I posted a photograph of the McCormick Tribune Ice Rink at Chicago’s Millennium Park on Thanksgiving Day. That photograph was a test for this image of “The Bean” which is located just above the skating rink. I mentioned that I was practicing a technique which can remove people from a photograph. This technique can come in very handy when traveling to popular tourist attractions like “The Bean”. The attraction was very crowded that evening and I had to be patient and capture enough photographs to make sure that each area of the structure was represented without people. Then, I let Photoshop do its magic. I’m very pleased with the results and I now have a way to photograph key landmarks without crowds.
Cloud Gate, as it is formally known, is the centerpiece of the AT&T Plaza at Millennium Park in Chicago. Completed in 2006, the 33′ x 66′ x 42′ structure is made up of 168 stainless steel plates welded together. The exterior has no visible seams. It was designed by the Indian-born British artist Anish Kapoor. Liquid Mercury inspired the design. Visitors are able to walk around and under the 12′ high arch. This is a great attraction to visit if you find yourself in the area.

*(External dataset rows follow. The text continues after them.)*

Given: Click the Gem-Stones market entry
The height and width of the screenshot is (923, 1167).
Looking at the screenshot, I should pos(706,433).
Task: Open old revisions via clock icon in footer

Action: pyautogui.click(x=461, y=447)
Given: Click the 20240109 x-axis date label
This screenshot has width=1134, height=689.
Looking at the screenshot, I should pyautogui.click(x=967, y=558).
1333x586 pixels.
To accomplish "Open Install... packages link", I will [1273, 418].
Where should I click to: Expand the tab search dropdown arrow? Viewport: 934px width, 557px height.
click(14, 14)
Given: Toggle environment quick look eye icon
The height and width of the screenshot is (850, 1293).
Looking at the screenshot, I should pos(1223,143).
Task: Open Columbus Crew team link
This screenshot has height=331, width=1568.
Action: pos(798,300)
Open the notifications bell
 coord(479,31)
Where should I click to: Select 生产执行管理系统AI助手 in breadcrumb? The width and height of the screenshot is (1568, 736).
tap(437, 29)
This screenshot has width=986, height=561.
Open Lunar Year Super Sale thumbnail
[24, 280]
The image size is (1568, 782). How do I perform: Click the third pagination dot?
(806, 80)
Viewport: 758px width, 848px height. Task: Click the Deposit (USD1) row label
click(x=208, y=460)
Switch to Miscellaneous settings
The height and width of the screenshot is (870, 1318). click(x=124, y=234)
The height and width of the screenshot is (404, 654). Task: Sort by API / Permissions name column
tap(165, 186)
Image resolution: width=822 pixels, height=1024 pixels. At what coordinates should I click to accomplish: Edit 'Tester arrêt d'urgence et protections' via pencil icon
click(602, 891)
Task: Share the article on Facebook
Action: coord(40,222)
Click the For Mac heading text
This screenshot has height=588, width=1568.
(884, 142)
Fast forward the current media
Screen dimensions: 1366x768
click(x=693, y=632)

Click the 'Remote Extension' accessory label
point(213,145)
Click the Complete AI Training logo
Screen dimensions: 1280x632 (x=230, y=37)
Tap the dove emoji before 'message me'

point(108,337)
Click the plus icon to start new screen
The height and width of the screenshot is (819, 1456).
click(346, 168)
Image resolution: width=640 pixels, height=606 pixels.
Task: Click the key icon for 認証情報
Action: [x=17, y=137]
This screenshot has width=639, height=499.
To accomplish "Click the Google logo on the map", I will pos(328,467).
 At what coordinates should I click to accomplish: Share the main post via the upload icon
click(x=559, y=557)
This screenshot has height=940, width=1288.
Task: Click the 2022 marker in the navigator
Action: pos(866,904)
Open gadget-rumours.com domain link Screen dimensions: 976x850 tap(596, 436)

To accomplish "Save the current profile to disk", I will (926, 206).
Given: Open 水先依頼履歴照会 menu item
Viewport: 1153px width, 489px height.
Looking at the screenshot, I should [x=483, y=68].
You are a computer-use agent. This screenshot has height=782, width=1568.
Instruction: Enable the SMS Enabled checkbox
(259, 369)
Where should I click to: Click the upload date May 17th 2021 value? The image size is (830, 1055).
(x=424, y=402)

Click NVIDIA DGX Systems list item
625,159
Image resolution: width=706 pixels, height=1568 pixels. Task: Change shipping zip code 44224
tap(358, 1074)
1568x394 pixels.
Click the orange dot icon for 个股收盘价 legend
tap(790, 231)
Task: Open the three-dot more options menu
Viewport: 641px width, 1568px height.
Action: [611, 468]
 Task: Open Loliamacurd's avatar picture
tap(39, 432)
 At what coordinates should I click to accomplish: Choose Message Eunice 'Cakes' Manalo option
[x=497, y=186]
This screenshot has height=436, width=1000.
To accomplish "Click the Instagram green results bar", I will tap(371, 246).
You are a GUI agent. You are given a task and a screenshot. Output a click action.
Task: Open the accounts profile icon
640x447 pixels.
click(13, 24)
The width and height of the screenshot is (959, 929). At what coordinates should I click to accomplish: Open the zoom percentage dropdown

This image was taken with my Sony Alpha A7R II using my Sony 16-35mm f/4 Lens set on 16 mm. The camera was set on Aperture priority mode with the aperture set at f/8, shutter speed at two seconds and the ISO set at 800. I used a tripod for stability. I captured 10 photographs and used a special technique in Photoshop to remove all the people. I completed the image in Photoshop using Nik Color Efex Pro.